Batasuna setzt auf den politischen Kampf

Debatte um künftige Strategie der baskischen Partei abgeschlossen

Monatelang hat die Basis der in Spanien verbotenen baskischen Partei Batasuna (Einheit) debattiert, um die Politik der baskischen Linken neu zu bestimmen. Nach den Debatten in vielen Dörfern, Kleinstädten und Stadteilen verabschiedeten nun 600 Vertreter auf vier Regionalversammlungen das Dokument »Zutik Euskal Herria«, was »Aufrechtes Baskenland« oder »Baskenland in Bewegung« bedeutet.

Die baskische Partei Batasuna (Einheit) beschreitet neue Wege. Das hat der Abschluss des selbstkritischen Diskussionsprozesses der Parteibasis deutlich gemacht. Das Ziel ist, »einen demokratischen Rahmen zu schaffen, im dem alle politischen Projekte, eingeschlossen das Projekt der Unabhängigkeitsbewegung, verwirklicht werden können«. Doch für die Schaffung eines unabhängigen, vereinten und sozialistischen Baskenlands wird »exklusiv auf den Einsatz von politischen und demokratischen Mitteln« gesetzt.
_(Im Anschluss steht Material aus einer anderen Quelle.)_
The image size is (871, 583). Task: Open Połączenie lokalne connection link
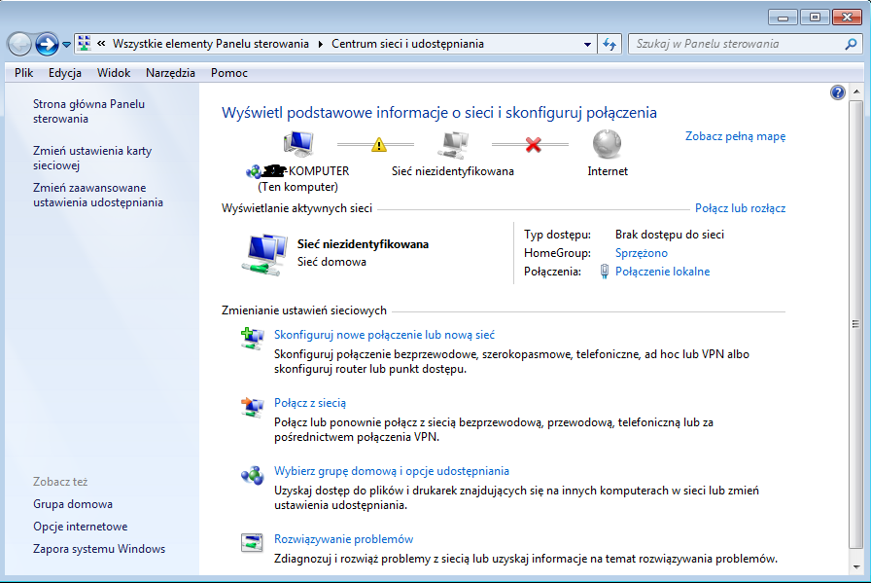[x=662, y=272]
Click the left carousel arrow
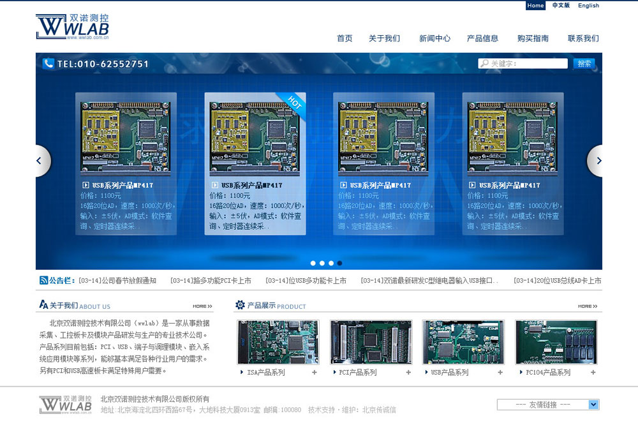The image size is (638, 425). coord(41,161)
Das ist keine taktische Ablehnung der Gewalt der ETA, sondern eine strategische Neubestimmung. Der bewaffnete Kampf der Untergrundorganisation wird aus einer kritischen Analyse der Entwicklung der vergangenen Jahre ablehnt, auch wenn die ETA nicht ausdrücklich verurteilt wird. Für die Mehrheit der baskischen Linken ist klar, dass deren bewaffnete Aktionen den Bestrebungen inzwischen mehr schaden als nutzen.